▶ [Problem to solve]: Copy nothing but the lines below running from the line containing "You are a computer-use agent. 988x795 pixels." through the line containing "Instruction: Open the /iceland page entry", both end lines included.

START Stored data

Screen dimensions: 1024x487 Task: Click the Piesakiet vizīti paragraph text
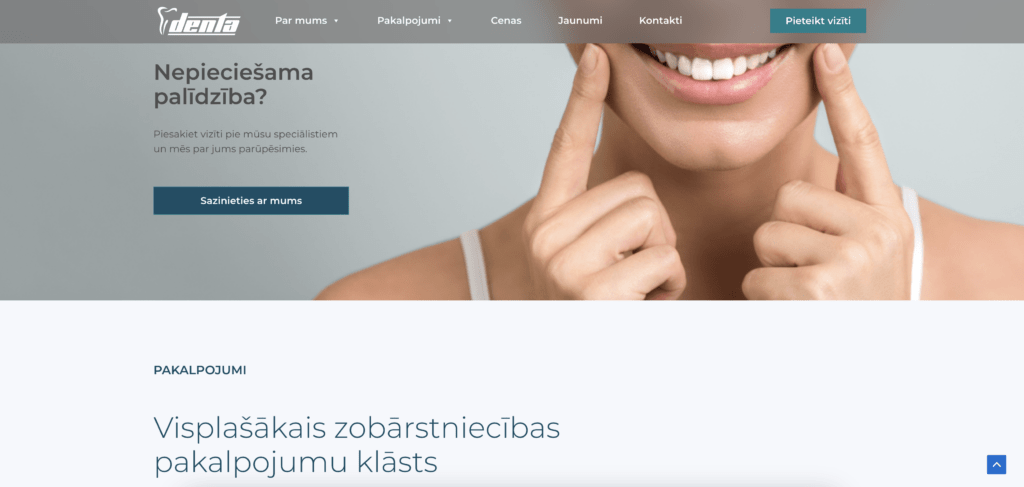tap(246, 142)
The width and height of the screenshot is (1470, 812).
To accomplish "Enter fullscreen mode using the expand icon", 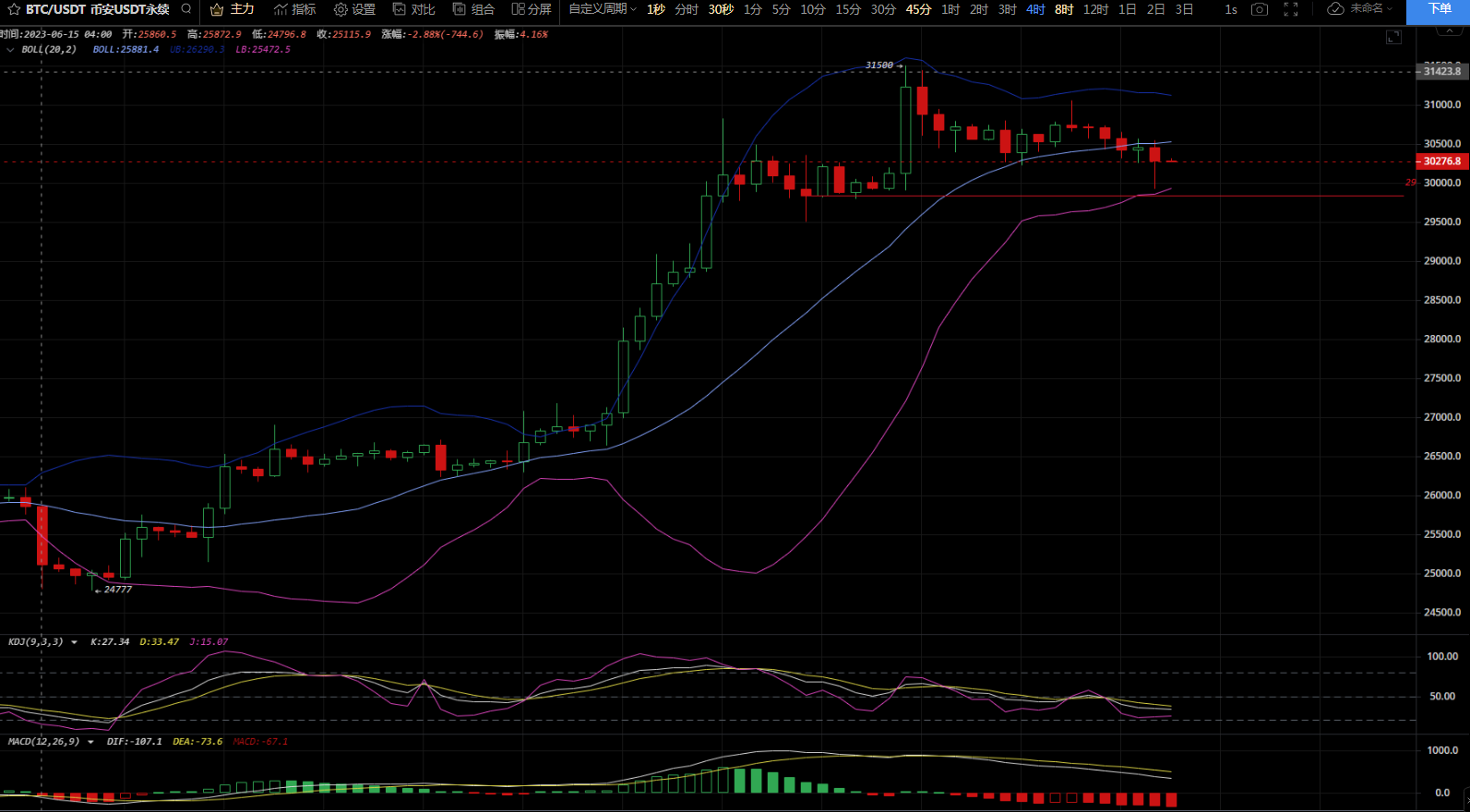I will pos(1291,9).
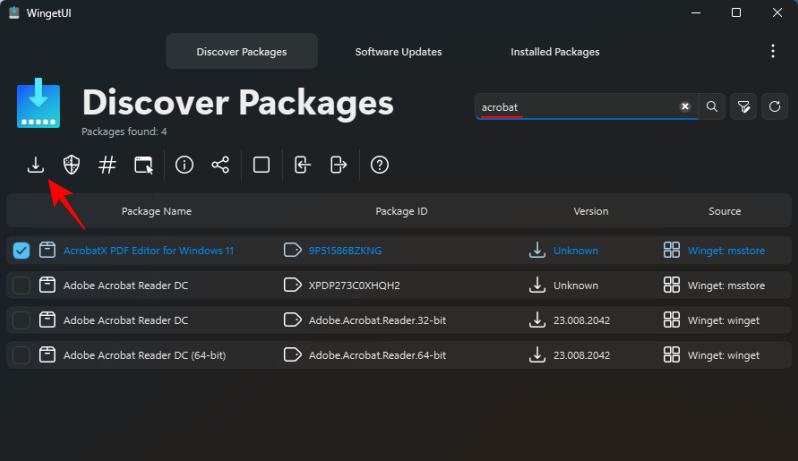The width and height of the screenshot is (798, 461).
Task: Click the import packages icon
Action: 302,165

END Stored data
START Stored data

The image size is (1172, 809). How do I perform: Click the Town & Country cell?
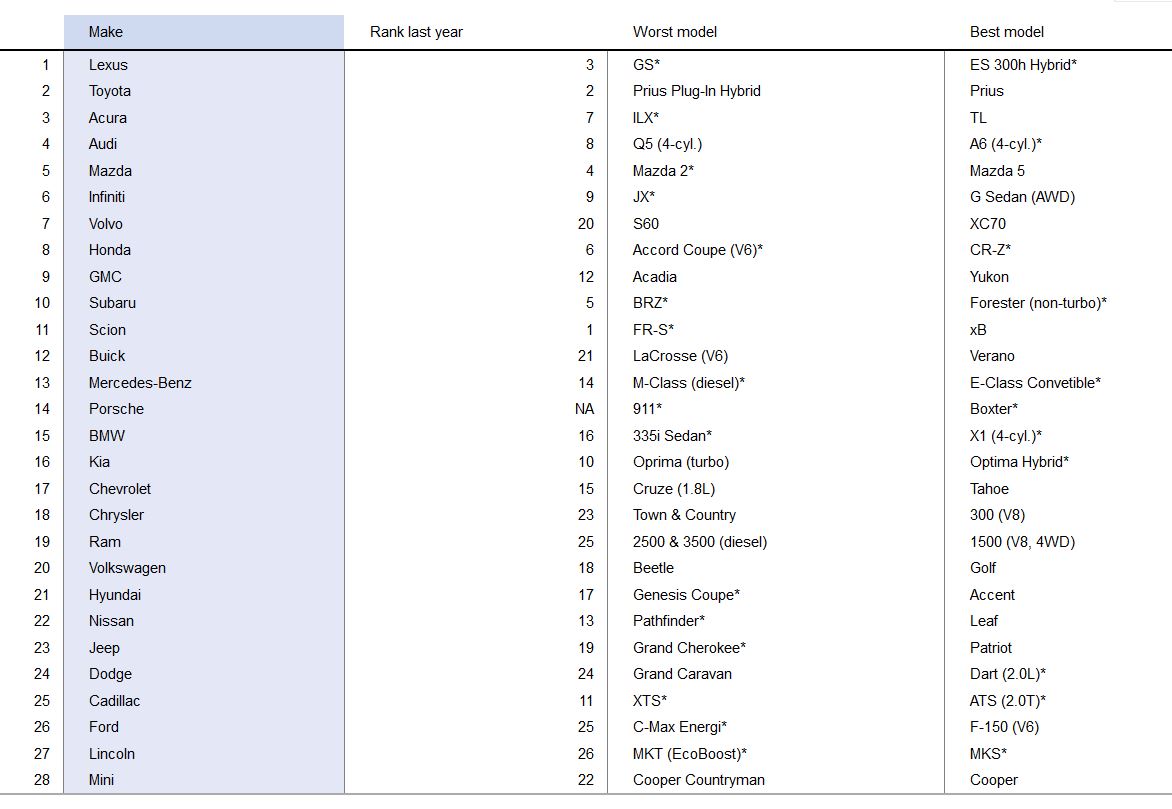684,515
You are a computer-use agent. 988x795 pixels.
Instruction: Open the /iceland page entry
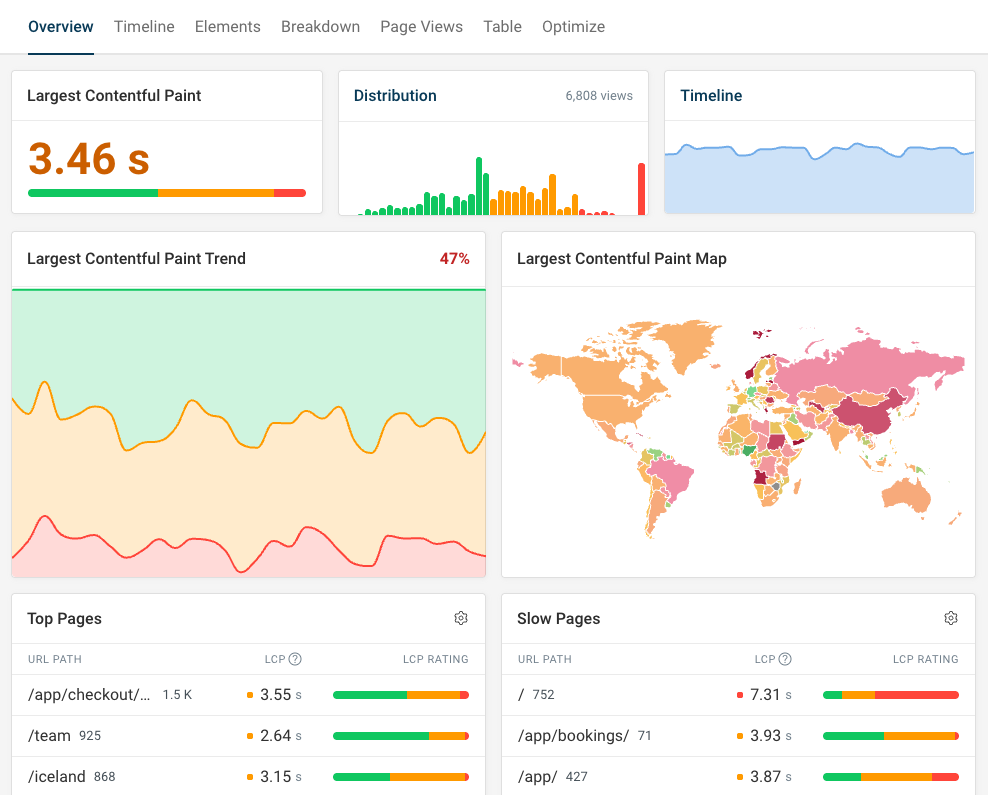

END Stored data

▶ [Answer space]:
You are a computer-use agent. 988x795 pixels.
Instruction: Open the /iceland page entry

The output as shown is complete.